Understanding our visitors’ needs and desires and trying to facilitate their experiences—both internal and external—suddenly and very quickly became more important than creating didactic panels and programs. Soon we started creating departments of Visitor Experience and hiring Directors of Visitor Experience, and we were suddenly left to figure out where our old interpretive planners and front line interpreters fit into the picture.
Now, down the hall in the interpreters’ office, all of this new understanding was seen as fairly interesting. While we could no longer lay claim to determining the visitor experience, we were suddenly armed with a whole new set of insights about what makes our visitors tick. And we were suddenly called upon to capitalize on this new insight by thinking of ourselves not as educators so much as facilitators of learning, facilitators of revelation, facilitators of experience.
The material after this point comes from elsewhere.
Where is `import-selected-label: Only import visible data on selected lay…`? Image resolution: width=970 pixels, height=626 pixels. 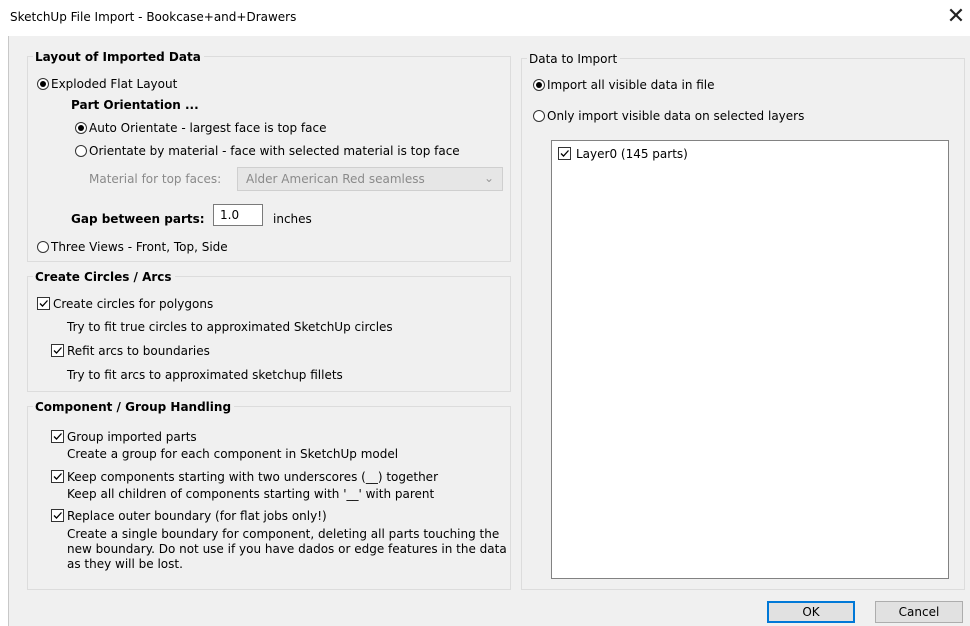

It should have been a fairly easy transition to make. It should have cast our profession in a new and exciting light. It should have made interpretation more relevant than ever. We have, in our own way, recognized constructivism in education since 1957: “Anything that does not relate to something within the experience of the visitor will be sterile.” (Look at that: Freeman Tilden was a constructivist!) We have, in our way, recognized Falk’s contextual model of visitor experience, too, since the earliest days of our profession: “Interpretation should aim to present a whole rather than a part, and must address itself to the whole (person) rather than any phase.” It should have injected a tremendous renewal of energy and interest in interpretation. It did the opposite.
We have been relegated to the sidelines by the visitor experience revolution. Why?